Vol. 20 • Issue 16 • Page 20
A self-administered test to screen for early dementia could help speed the diagnosis and subsequent treatment of memory disorders, including Alzheimer's disease. It also could provide health care providers and caregivers an earlier indication of the life-changing events that may lie ahead. The handwritten self-assessment, which can take less than 15 minutes to complete, has been found to be reliable in evaluating cognitive abilities.1Douglas Scharre, MD, a neurologist at Ohio State University Medical Center, in Columbus, developed the Self-Administered Gerocognitive Examination (SAGE) to help identify individuals with mild thinking and memory impairments at an early stage. The research shows four out of five people with mild thinking and cognitive issues will be detected by the test, and 95 percent of people who have normal cognition will have normal SAGE scores.

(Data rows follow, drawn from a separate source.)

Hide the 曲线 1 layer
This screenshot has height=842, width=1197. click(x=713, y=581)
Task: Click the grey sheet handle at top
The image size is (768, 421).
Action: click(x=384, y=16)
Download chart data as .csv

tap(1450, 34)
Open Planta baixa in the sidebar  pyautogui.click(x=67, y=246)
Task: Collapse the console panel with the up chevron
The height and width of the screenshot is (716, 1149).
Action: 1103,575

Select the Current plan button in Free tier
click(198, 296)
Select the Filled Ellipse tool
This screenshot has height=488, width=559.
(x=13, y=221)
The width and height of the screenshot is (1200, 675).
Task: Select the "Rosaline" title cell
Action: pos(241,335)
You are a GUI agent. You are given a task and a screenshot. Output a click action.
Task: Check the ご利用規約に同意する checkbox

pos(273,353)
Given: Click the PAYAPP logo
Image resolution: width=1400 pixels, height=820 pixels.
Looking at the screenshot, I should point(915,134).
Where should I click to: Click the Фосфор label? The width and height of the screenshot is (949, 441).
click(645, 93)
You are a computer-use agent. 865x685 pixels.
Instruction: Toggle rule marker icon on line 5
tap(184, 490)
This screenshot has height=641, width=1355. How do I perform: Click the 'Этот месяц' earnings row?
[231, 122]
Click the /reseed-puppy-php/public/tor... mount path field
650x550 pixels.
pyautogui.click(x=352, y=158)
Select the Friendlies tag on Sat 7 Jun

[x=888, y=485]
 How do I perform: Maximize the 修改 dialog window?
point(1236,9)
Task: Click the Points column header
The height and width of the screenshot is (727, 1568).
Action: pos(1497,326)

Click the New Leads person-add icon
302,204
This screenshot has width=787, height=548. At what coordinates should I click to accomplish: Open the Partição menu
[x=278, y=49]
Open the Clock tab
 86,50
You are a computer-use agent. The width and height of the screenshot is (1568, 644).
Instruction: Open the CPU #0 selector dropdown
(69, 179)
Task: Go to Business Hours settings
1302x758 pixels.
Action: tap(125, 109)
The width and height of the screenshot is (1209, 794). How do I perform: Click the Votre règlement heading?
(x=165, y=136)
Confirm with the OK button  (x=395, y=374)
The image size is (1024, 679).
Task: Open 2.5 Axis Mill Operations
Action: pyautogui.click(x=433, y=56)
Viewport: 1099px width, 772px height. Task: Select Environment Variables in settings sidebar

Treatments for Alzheimer's and dementia are more effective when they are introduced in the earliest stage of the disease, Dr. Scharre said. Unfortunately, he often doesn't see patients until more than three years after the first symptoms of cognitive impairment have started to appear.
"It's a recurring problem," he said. "People don't come in early enough for a diagnosis, or families generally resist making the appointment because they don't want confirmation of their worst fears. Whatever the reason, it's unfortunate because the drugs we're using now work better the earlier they are started."
While many of the assessment tools for cognitive disorders available today are accurate, certain aspects deter people from using them. "Seldom are physicians reimbursed for the time and effort it takes to give such tests, or they tie up personnel to physically administer the test," said Dr. Scharre, who advocates the use of routine screening for cognitive disorders in the primary care setting. Other diagnostic tests require the patient to use a computer, which can add heightened anxiety to some older adults who may be infrequent users of technology.
SAGE is a practical tool for a busy primary care office, said Dr. Scharre, who makes the test available free of charge to health care personnel at www.sagetest.osu.edu. All that is required to take the test is a paper, a pen and a few minutes. Because the test is self-administered, it doesn't take time away from an appointment. Patients can take it in the waiting room while waiting for the doctor.
Missing six or more points on the 22-point SAGE test usually warrants follow-up by the physician. Abnormal results also can prompt an early search for reversible and treatable conditions that may be causing the patient's thinking and cognitive impairment. Many conditions besides Alzheimer's, such as stroke and some thyroid conditions, can impact memory as well.
There are potential cost savings to using the test in a primary care setting. A person who fares poorly on the self-exam likely will be less compliant taking medications on time, taking them in the proper dosage, and following other recommendations such as maintaining healthy diets.
"Abnormal test results can serve as an early warning to the patient's family," stated Dr. Scharre. "The results can be a signal that caregivers may need to begin closer monitoring of the patient to ensure their safety and good health is not compromised and that they are protected from financial predators."
Results of the new test compare favorably with current standard cognitive assessments that are not self-administered. To validate the findings and accuracy of the exam, researchers at Ohio State evaluated 254 people using SAGE and then evaluated the subjects with a battery of established, well-documented assessment tools.
Of the study participants, age 59 and older, who took SAGE, 63 were selected at random to undergo a one-day clinical evaluation utilizing a battery of physical, neurological and cognitive tests. SAGE scores compared favorably with the Mini-Mental State Examination (MMSE), a brief questionnaire commonly used in medicine to screen for cognitive impairments and dementia.
Both tests were able to differentiate subjects with clinically defined normal and mild cognitive impairment (MCI) from those with dementia. However, SAGE also was able to distinguish between clinically defined normal and MCI.
Reference
1. Scharre, D.W., Chang, S., Murden, R.A., et al. (2010). Self-Administered Gerocognitive Examination (SAGE): A brief cognitive assessment instrument for mild cognitive impairment (MCI) and early dementia. Alzheimer Disease & Associated Disorders, 24 (1): 64-71.